Монах | страница 8
Заметим: для просветителей разум исключает существование в мире божественного начала, а для героя Льюиса, напротив, выступает гарантом такового. Стало быть, Амбросио воспринимает мир глазами человека эпохи средневековья, а не Просвещения и рационализм его есть средневековый, а не просветительский. В этом от него не отличаются и прочие действующие лица: отрицая суеверия и даже высмеивая их, они в то же время приемлют сверхъестественное как само собой разумеющееся (тут очень важны эпизоды явления Раймонду призрака Окровавленной Монахини и встречи с Вечным жидом) и мыслят наш мир как поле боя Творца с врагом рода человеческого.
Такая логика, такой рационализм далеки от просветительского.
Зато близки романтическому мировосприятию, которое искало и находило в средневековье своего рода идеал раскованных страстей и чистоты духовных устремлений. А также, видимо, обнаруживало те самые исключительные жизненные обстоятельства, ту самую, отмеченную печатью необыденности атрибутику — «различные реликвии, черепа, кости и тому подобное», — в обрамлении которых романтический герой, загадочный и страстный рыцарь или злодей, смотрелся если и не всегда привлекательно, то уж по меньшей мере впечатляюще. Ибо с самого начала он, герой, был призван поразить читателя напечатленной на его облике неизъяснимой тайной, двойственностью — как Амбросио: с одной стороны — «безмятежность одевала его гладкое, без единой морщины чело», черты дышат душевным покоем; с другой — «…в его глазах и манерах чудилась суровость, внушавшая всем благоговейный страх, и мало кто мог выдержать его взор — огненный и пронзительный».

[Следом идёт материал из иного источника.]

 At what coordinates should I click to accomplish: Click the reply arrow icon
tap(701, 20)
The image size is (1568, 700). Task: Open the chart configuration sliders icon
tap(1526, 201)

Амбросио — великий злодей, потерпевший сокрушительный крах из-за того, что поддался непомерным страстям; фигура мрачная, окруженная тайной, которая раскрывается лишь на последних страницах книги, — типично романтический герой, личность по-своему байроническая, явившая себя публике, когда лорду Байрону было восемь лет от роду. При этом настоятель многомерней и, стало быть, интересней байроновских Конрада («Корсар») или Гяура. В его душе трагические борения уживаются с лицемерием, возвышенная любовь — с гнусной похотью, вера — с идолопоклонством,[7] отвага — с трусостью. Однако ведущий «нерв» его характера, снедающий его порок — сластолюбие, в живописании которого Льюис выказал недюжинную изобретательность, художественную пластичность и даже смелость.
«Мысли пресыщенного сластолюбца, стремящегося возбудить себя. Не могу себе представить, как можно написать такое в двадцать лет», — отметил Байрон в «Дневнике», перечитав «Монаха». Он ошибался, не заметив, что сам себя опровергает: действительно, о каком пресыщении можно говорить в отношении двадцатилетнего юноши, да еще не просто некрасивого, но отталкивающей внешности? Логично заключить, что ловеласом Льюис никогда не был, а его победы по амурной части — если таковые вообще имели место — едва ли могли быть многочисленны. В воспоминаниях современников тема «Льюис и женщины» отсутствует, если не считать упоминаний о любезных приемах, оказанных ему хозяйками великосветских салонов. Писатель скончался холостяком. Так что болезненное любопытство Льюиса к анатомии соблазна, его завороженность целомудренными и отнюдь не целомудренными прелестями прекрасных женщин и постоянное возвращение на страницах романа к картинам вожделеющей похоти объясняются уж никак не пресыщенностью, скорее отчаянным, не находящим выхода томлением юношеской плоти. В этом смысле в «Монахе», вероятно, много от личности автора. Но личность Льюиса отразилась в романе и другими своими сторонами.